Others at safety who may be in front of Singleton right now—guys like returning starter Myles Farmer and rising sophomore Marques Buford Jr.—have been in the program and, as Fisher likes to say, are old guys. They know defensive coordinator Erik Chinander’s defense and where to be on every play.
Don’t be surprised to see Singleton with the first-team defense at times this season. Maybe he sees the field in specific packages when another safety is inserted.
No. 10 | Marcus Washington | 6-2, 191 | Receiver
The addition of Marcus Washington almost makes too much sense.
Following the departure of Zavier Betts from the program and New Mexico State transfer Isaiah Garcia-Castaneda not being healthy enough to practice in the spring, the Huskers were looking to add another wideout to Mickey Joseph’s room. Marcus Washington, who entered the transfer portal while at Texas, was on the market and just last season was catching passes from Thompson.
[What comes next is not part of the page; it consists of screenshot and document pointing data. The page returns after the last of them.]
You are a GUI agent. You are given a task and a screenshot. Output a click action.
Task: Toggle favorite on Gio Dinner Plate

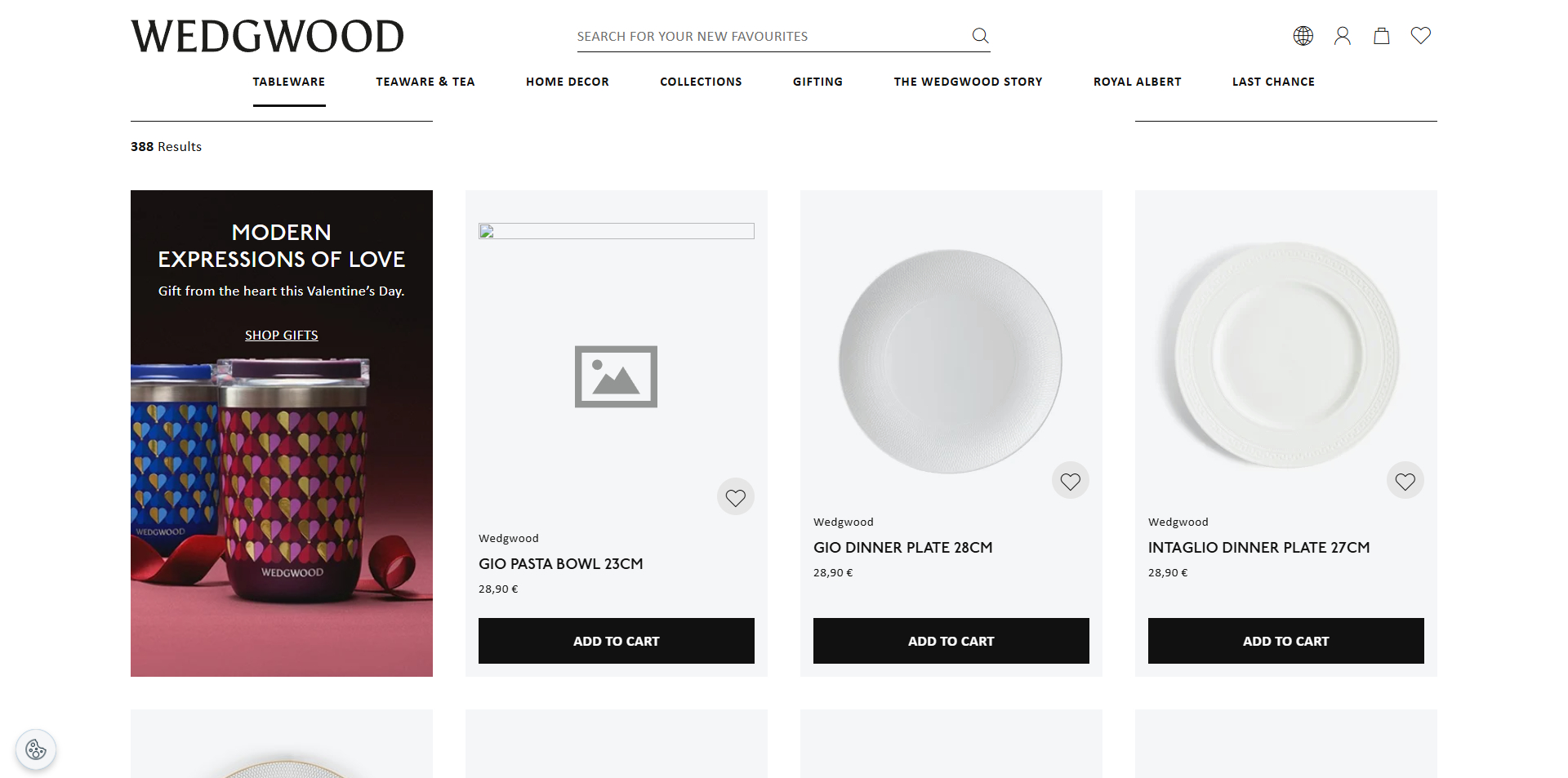[1070, 481]
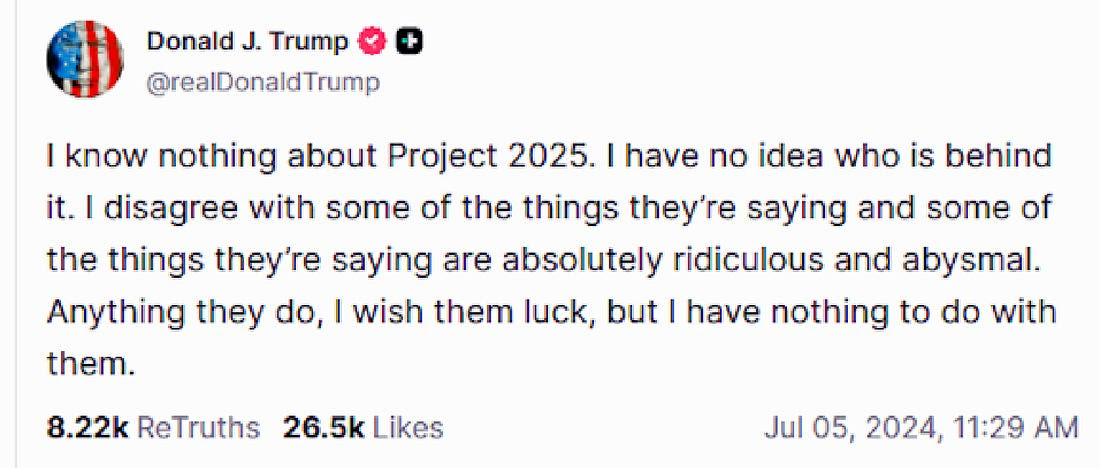This screenshot has height=468, width=1100.
Task: Open the @realDonaldTrump handle link
Action: [263, 82]
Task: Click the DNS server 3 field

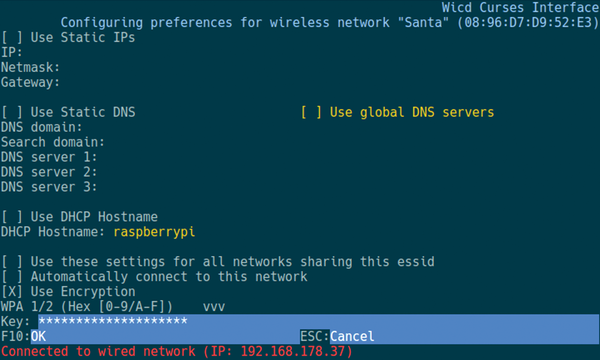Action: click(x=348, y=187)
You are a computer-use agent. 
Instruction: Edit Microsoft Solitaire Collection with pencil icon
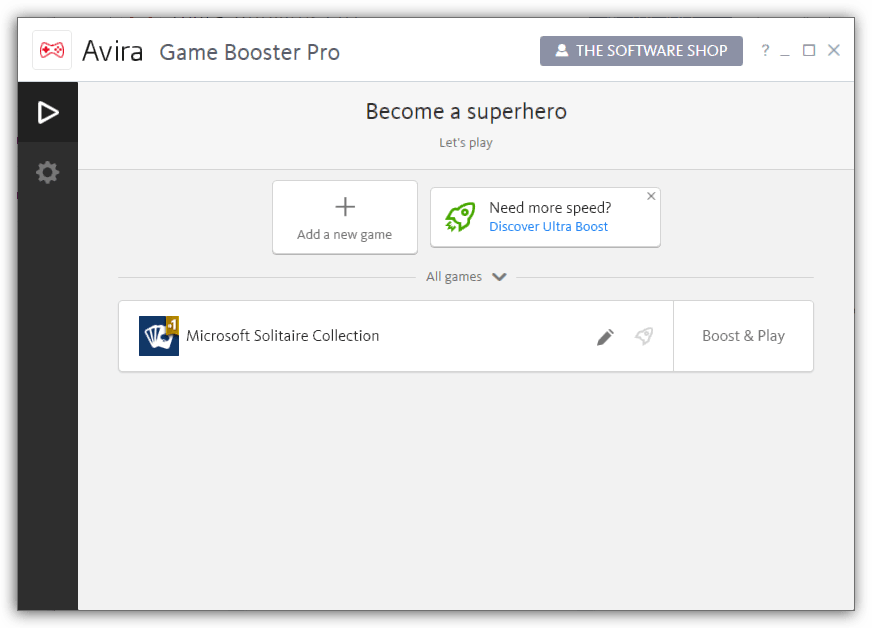coord(605,337)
It’s a no-brainer to bring in an experienced receiver who already has chemistry with the quarterback.
Washington spent the past three seasons with the Longhorns. His relationship with Thompson could put Washington in a unique position to contribute right away in the rotation, even if he didn’t go through spring ball in Lincoln. He’ll need to earn that right with Joseph of course.
During his three seasons in Austin, Washington caught 25 passes for 366 yards and three touchdowns. The former four-star prospect in the 2019 class out of Trinity Catholic High School in St. Louis is coming off his most productive year—he hauled in 18 catches for 277 yards and two touchdowns.
Against the best defenses Texas played—Baylor and Oklahoma State—Washington showed he’s capable of being a down-field threat. Against Baylor, Washington caught seven passes for 70 yards with a long of 22 yards. Against Oklahoma State, Washington split a couple unsure defenders for a 58-yard gain.
Nebraska needs to replace the best big-play threat it had at receiver last year, Samori Touré, who’s currently trying to make the Green Bay Packers’ roster. Washington showed flashes of being that guy at Texas. Maybe a change of scenery with his former quarterback will do the trick in Lincoln.